§ **Required action**
Could you reproduce every record below exactly, excluding all pictures?

Data excerpts

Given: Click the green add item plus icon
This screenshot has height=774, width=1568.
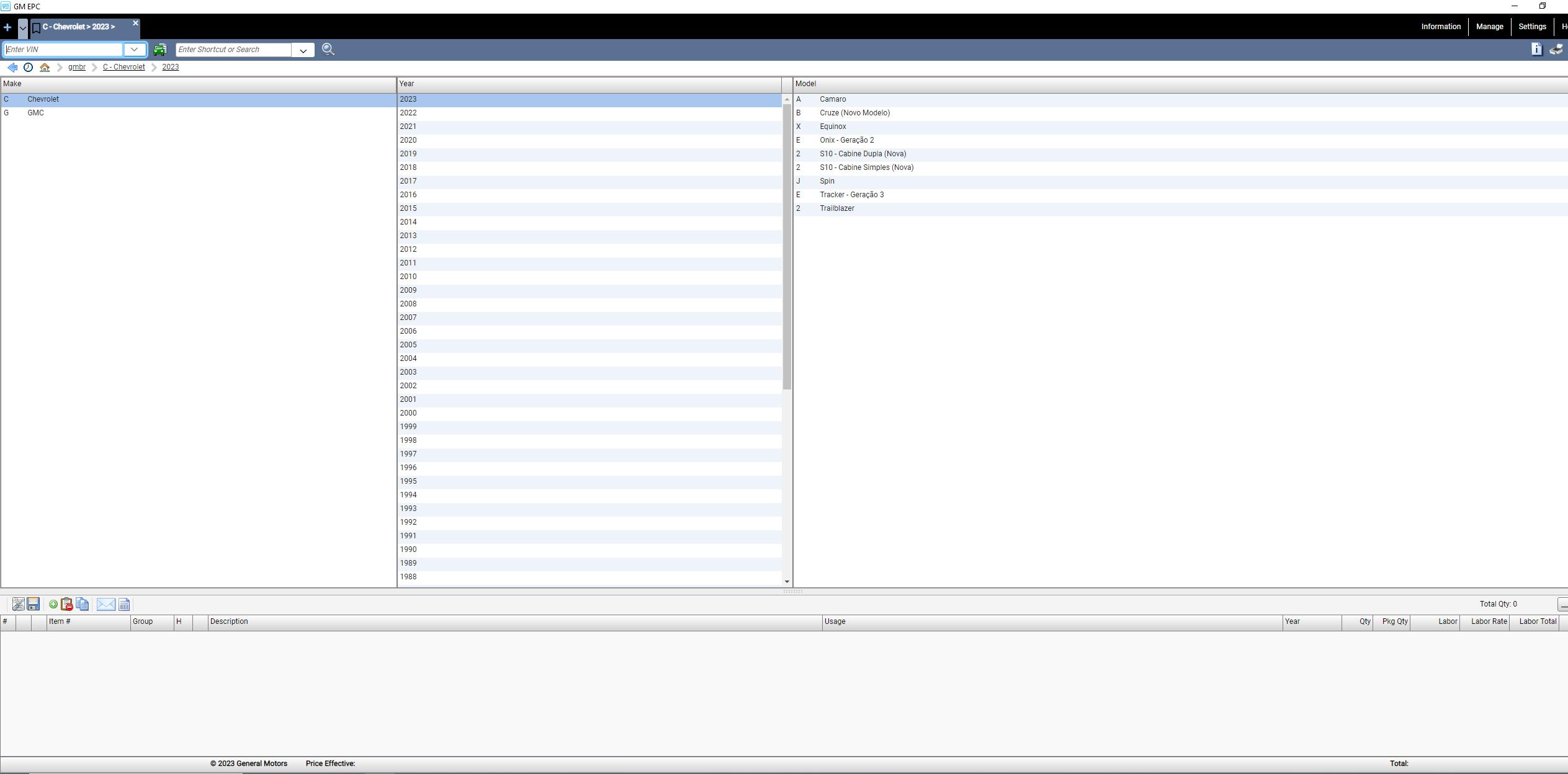Looking at the screenshot, I should [x=53, y=604].
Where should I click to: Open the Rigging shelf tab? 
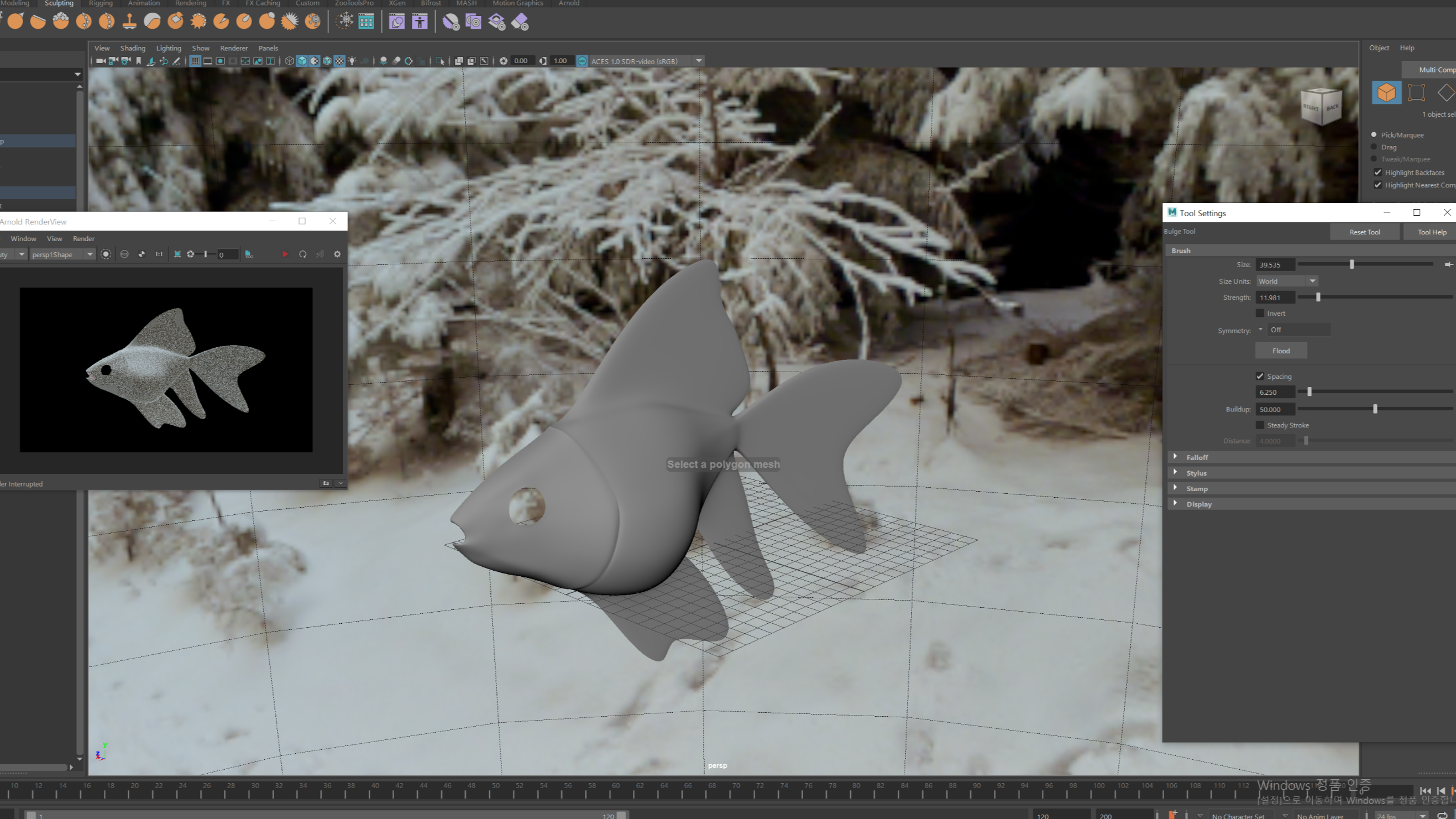pyautogui.click(x=101, y=3)
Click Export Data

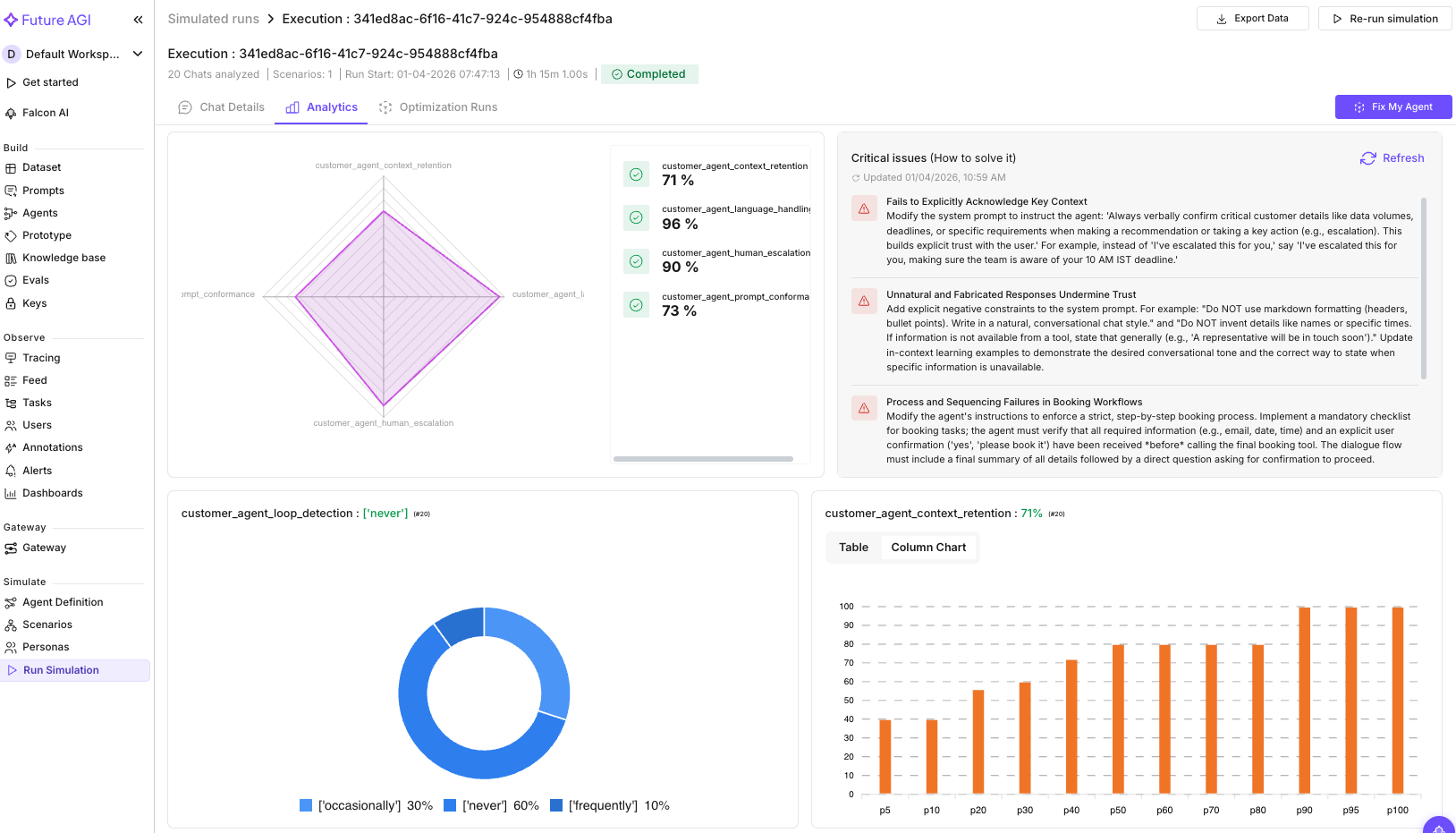[x=1252, y=18]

§ **Exercise solution**
Given: Click the green add item plus icon
This screenshot has height=774, width=1568.
Looking at the screenshot, I should [x=53, y=604].
Where should I click to: Open the Rigging shelf tab? 
pyautogui.click(x=101, y=3)
Click Export Data

[x=1252, y=18]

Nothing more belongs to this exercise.